將HttpClient和Jsoup進行封裝,形成一個工具類,內容如下:


import org.apache.http.HttpEntity;
import org.apache.http.NameValuePair;
import org.apache.http.client.CookieStore;
import org.apache.http.client.config.RequestConfig;
import org.apache.http.client.entity.UrlEncodedFormEntity;
import org.apache.http.client.methods.CloseableHttpResponse;
import org.apache.http.client.methods.HttpGet;
import org.apache.http.client.methods.HttpPost;
import org.apache.http.client.protocol.HttpClientContext;
import org.apache.http.conn.ssl.SSLConnectionSocketFactory;
import org.apache.http.cookie.Cookie;
import org.apache.http.entity.ContentType;
import org.apache.http.entity.StringEntity;
import org.apache.http.impl.client.CloseableHttpClient;
import org.apache.http.impl.client.HttpClientBuilder;
import org.apache.http.impl.client.HttpClients;
import org.apache.http.message.BasicNameValuePair;
import org.apache.http.ssl.SSLContextBuilder;
import org.apache.http.util.EntityUtils;
import org.jsoup.Jsoup;
import org.jsoup.nodes.Document;

import javax.net.ssl.*;
import java.io.IOException;
import java.security.GeneralSecurityException;
import java.util.ArrayList;
import java.util.HashMap;
import java.util.List;
import java.util.Map;

/**
 * <pre>
 * Http工具,包含:
 * 普通http請求工具(使用httpClient進行http,https請求的傳送)
 * </pre>
 * Created by xuyh at 2017/7/17 19:08.
 */
public class HttpUtils {
    /**
     * 請求超時時間,預設20000ms
     */
    private int timeout = 20000;
    /**
     * cookie表
     */
    private Map<String, String> cookieMap = new HashMap<>();

    /**
     * 請求編碼(處理返回結果),預設UTF-8
     */
    private String charset = "UTF-8";

    private static HttpUtils httpUtils;

    private HttpUtils() {
    }

    /**
     * 獲取例項
     *
     * @return
     */
    public static HttpUtils getInstance() {
        if (httpUtils == null)

_数据列表_
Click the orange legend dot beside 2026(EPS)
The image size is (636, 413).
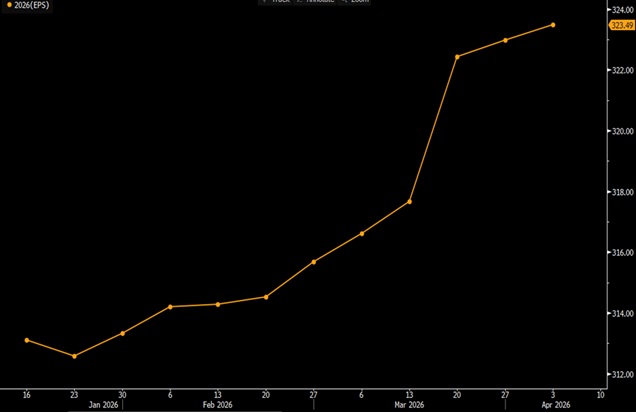point(8,6)
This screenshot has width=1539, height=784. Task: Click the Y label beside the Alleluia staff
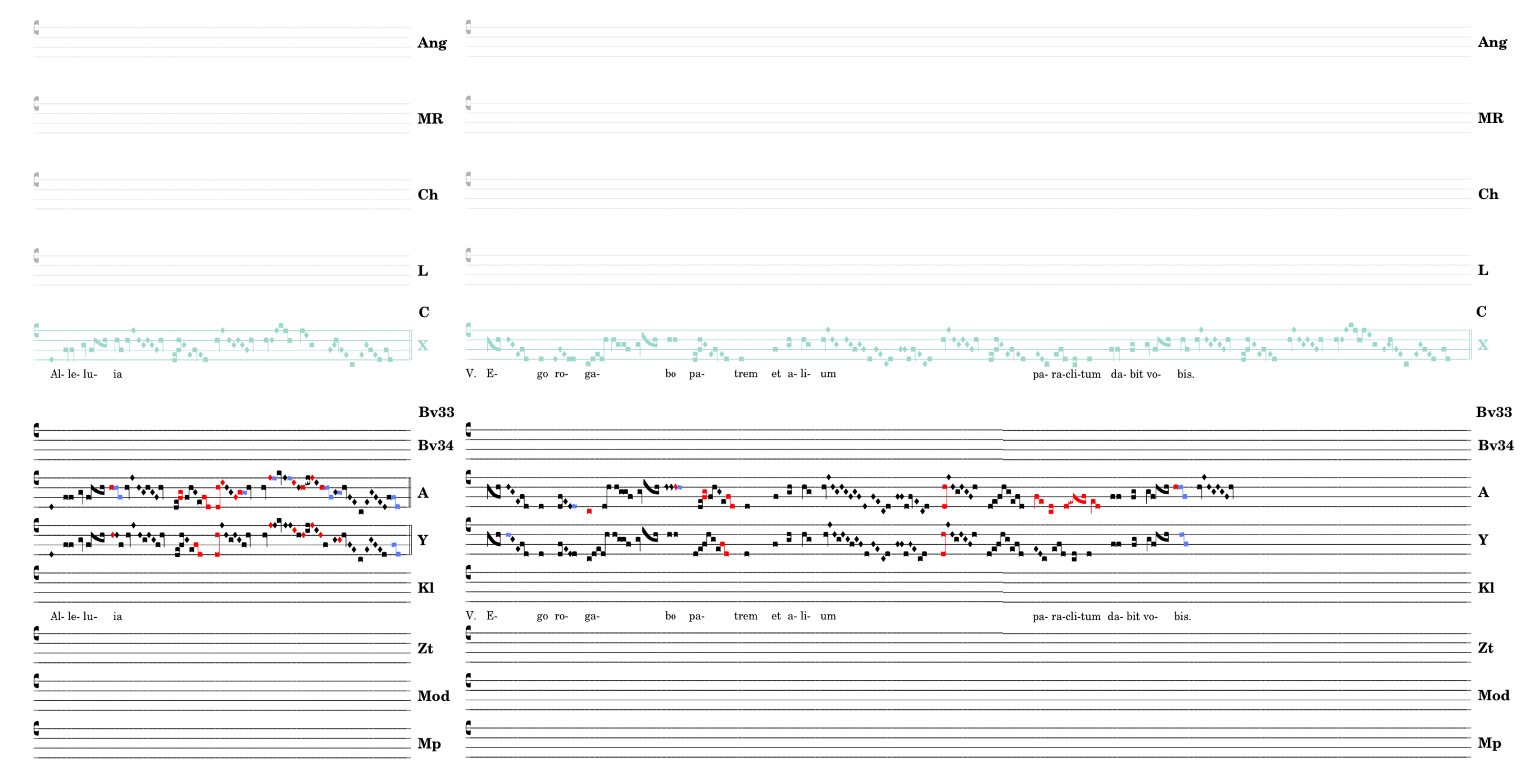point(423,540)
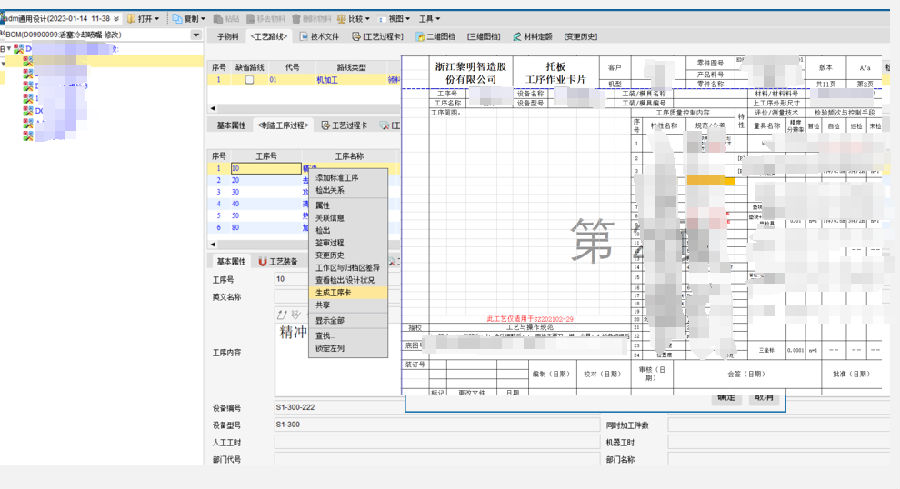Click the 复制 (Copy) toolbar icon

click(x=177, y=19)
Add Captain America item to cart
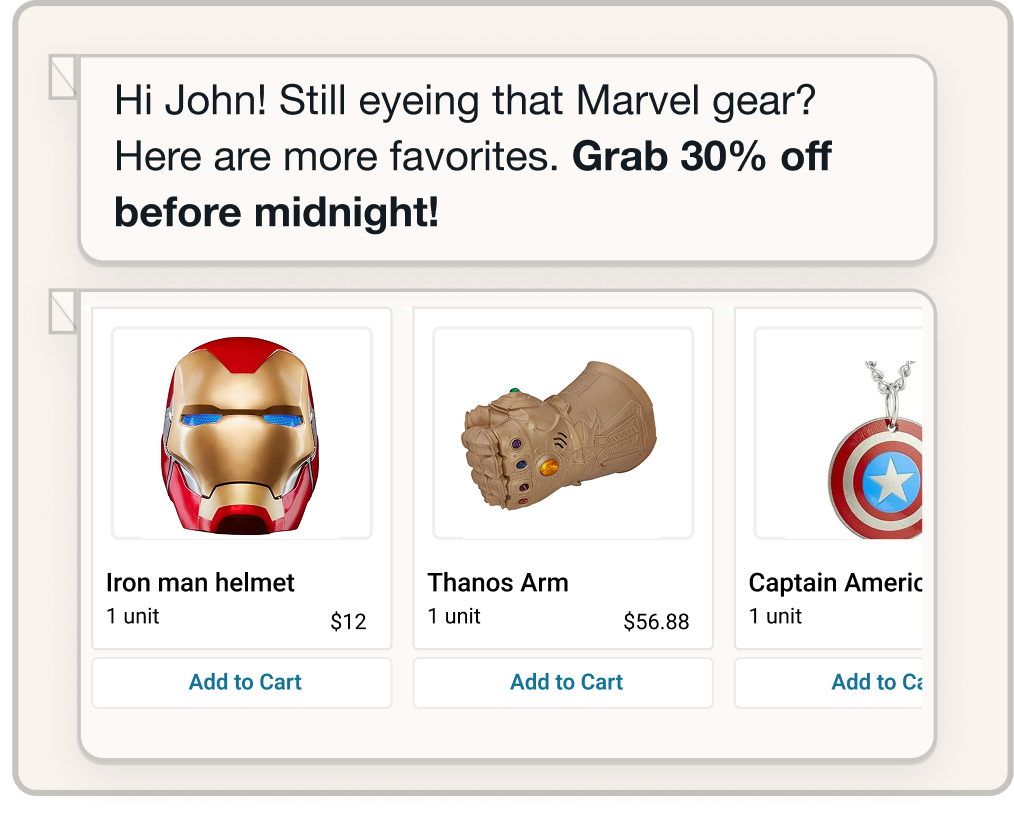The height and width of the screenshot is (825, 1014). tap(828, 682)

_任务说明_
请一字不差地引用这段介绍如何封装 HttpClient 和 Jsoup 的文本,从“import javax.net.ssl.*;”开始,到“at 2017/7/17 19:08.”结束。

_解答_
import javax.net.ssl.*;
import java.io.IOException;
import java.security.GeneralSecurityException;
import java.util.ArrayList;
import java.util.HashMap;
import java.util.List;
import java.util.Map;

/**
 * <pre>
 * Http工具,包含:
 * 普通http請求工具(使用httpClient進行http,https請求的傳送)
 * </pre>
 * Created by xuyh at 2017/7/17 19:08.